Country Joe McDonald, the counterculture legend whose expletive-filled anti‑war anthem galvanized a generation and energized the massive Woodstock crowd, passed away Saturday, March 7, in Berkeley, California. He was 84.
McDonald, the frontman of the psychedelic rock group Country Joe and the Fish, died due to complications from Parkinson’s disease, according to a statement from his wife of 43 years, Kathy McDonald.
Born Joseph Allen McDonald on Jan. 1, 1942, in Washington, D.C., he rose to become one of the most prominent voices of the 1960s protest era. His best-known song, “I-Feel-Like-I’m-Fixin’-To-Die Rag,” created in under an hour in 1965, evolved from a home recording in Berkeley into an anthem that embodied the frustration and absurdity surrounding the Vietnam War.
McDonald composed the tune in less than an hour in 1965, the same year President Lyndon Johnson began deploying ground troops to Vietnam. Channeling the dry humor of his idol, folk icon Woody Guthrie, McDonald shaped a satirical celebration of war and pointless death that fans would soon memorize.
The song’s most notorious moment came during the 1969 Woodstock music festival. By that time, Country Joe and the Fish were splitting apart, and McDonald had swapped the original “F-I-S-H” chant for a four-letter F word. Hundreds of thousands joined in the chant, a scene later immortalized in the Woodstock documentary that symbolized the era.
“Some people alluded to peace and stuff (at Woodstock), but I was talking about Vietnam,” McDonald told The Associated Press in 2019.

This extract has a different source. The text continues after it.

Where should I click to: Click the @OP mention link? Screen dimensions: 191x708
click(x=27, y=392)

That fame brought backlash. Ed Sullivan canceled a scheduled appearance by Country Joe and the Fish on his variety show in 1968 after discovering the explicit chant. McDonald was also arrested and fined for using it during a performance in Worcester, Massachusetts.
McDonald’s activism reached far beyond his performances. His connections to political activists and Chicago Seven members Abbie Hoffman and Jerry Rubin led him to testify in the Chicago Eight trial, which targeted organizers of the 1968 Democratic National Convention anti‑war demonstrations. When McDonald began performing “I-Feel-Like-I’m-Fixin’-To-Die Rag” in the courtroom, the judge halted him, saying singing was prohibited. He then recited the lyrics instead.

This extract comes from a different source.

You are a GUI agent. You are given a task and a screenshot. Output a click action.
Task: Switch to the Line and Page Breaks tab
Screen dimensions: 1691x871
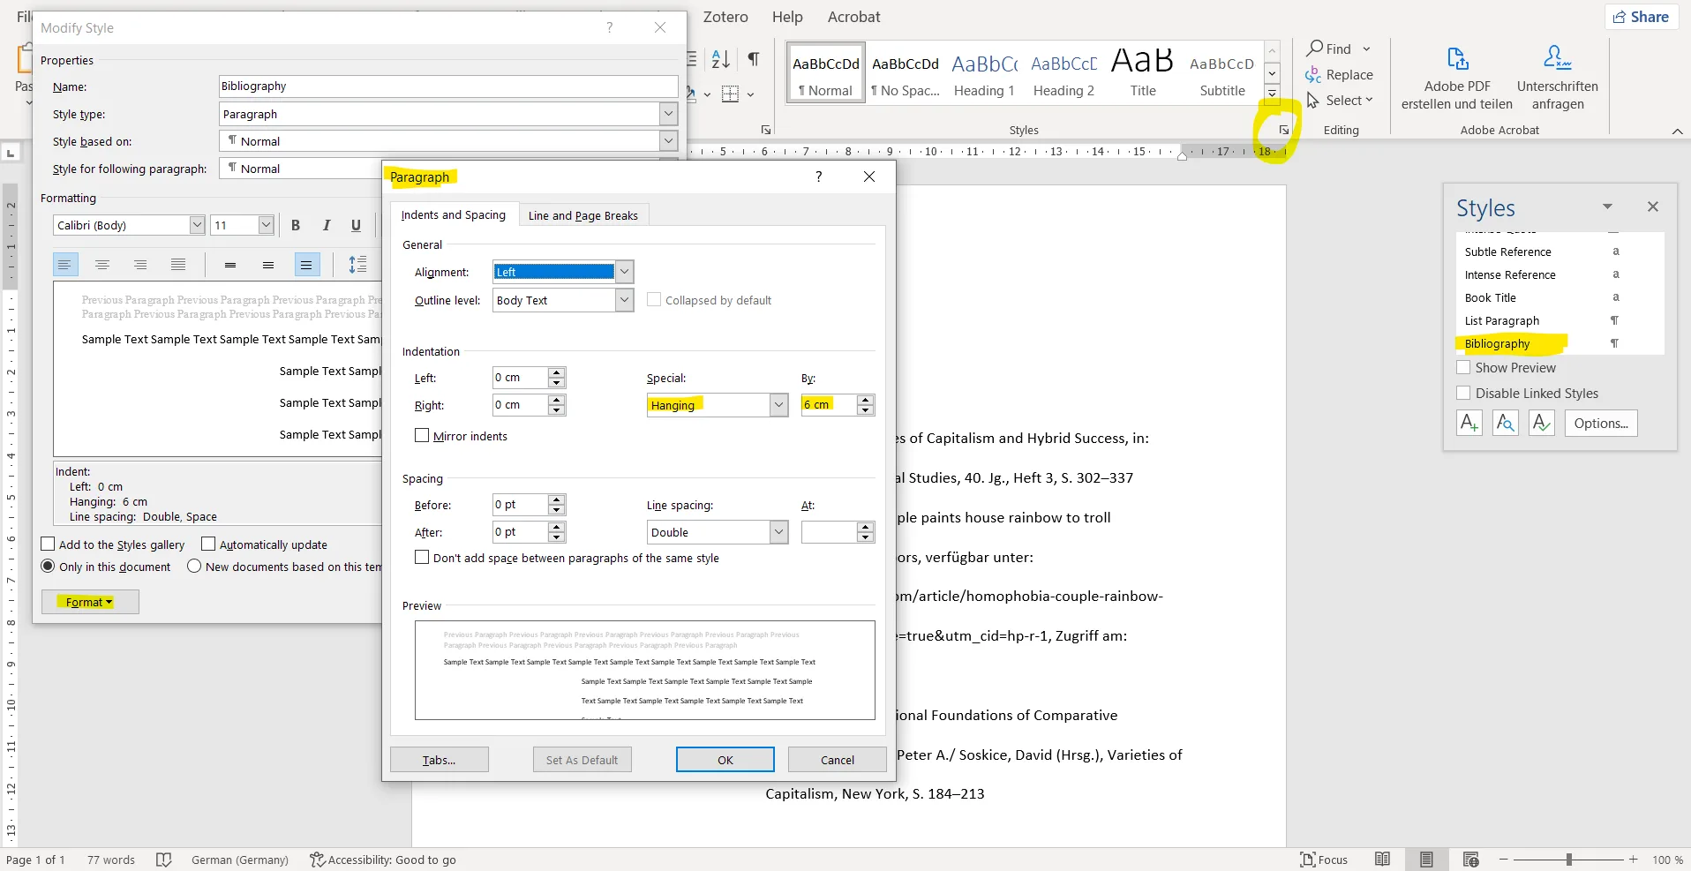[x=583, y=215]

The musician founded Country Joe and the Fish in 1965 with guitarist Barry “The Fish” Melton. The group became a staple of the Bay Area music scene, sharing stages with the Grateful Dead, Jefferson Airplane and fellow rock star Janis Joplin, who was once McDonald’s girlfriend. Over his career, he wrote or co-wrote hundreds of songs and released dozens of albums.
Success brought legal challenges. In 2001, the daughter of late jazz musician Edward “Kid” Ory sued him, alleging the melody of “I-Feel-Like-I’m-Fixin’-To-Die Rag” resembled Ory’s 1920s jazz piece “Muskrat Blues.” A U.S. district judge in California ruled in McDonald’s favor, citing the unreasonable delay between the song’s 1965 release and the lawsuit.
Although he was known primarily for his anti-war stance, McDonald admitted to having mixed feelings about Vietnam. He had served in the Navy in Japan in the late 1950s and felt a connection to both activists and military personnel. In the 1990s, he helped spearhead the creation of a Vietnam Veterans Memorial in Berkeley, which was officially dedicated in 1995.
“Yet the atmosphere proved to be one of reconciliation, not confrontation,” McDonald later wrote of the event.
McDonald continued performing and recording for decades after Woodstock, though his legacy remained tied to the late 1960s, a time he nostalgically referenced in his late 1970s track “Bring Back the Sixties, Man.” His activism persisted with songs such as “Save the Whales” and “Janis,” the latter honoring Joplin.
McDonald married four times. He is survived by his wife, Kathy McDonald; his children Seven McDonald, Devin McDonald, Tara Taylor McDonald, Emily McDonald Primus and Ryan McDonald; and his grandchildren Celia, Reuben, Kepler and Marcus.
The family requested that donations in his memory be made to Swords to Plowshares or the Michael J. Fox Foundation.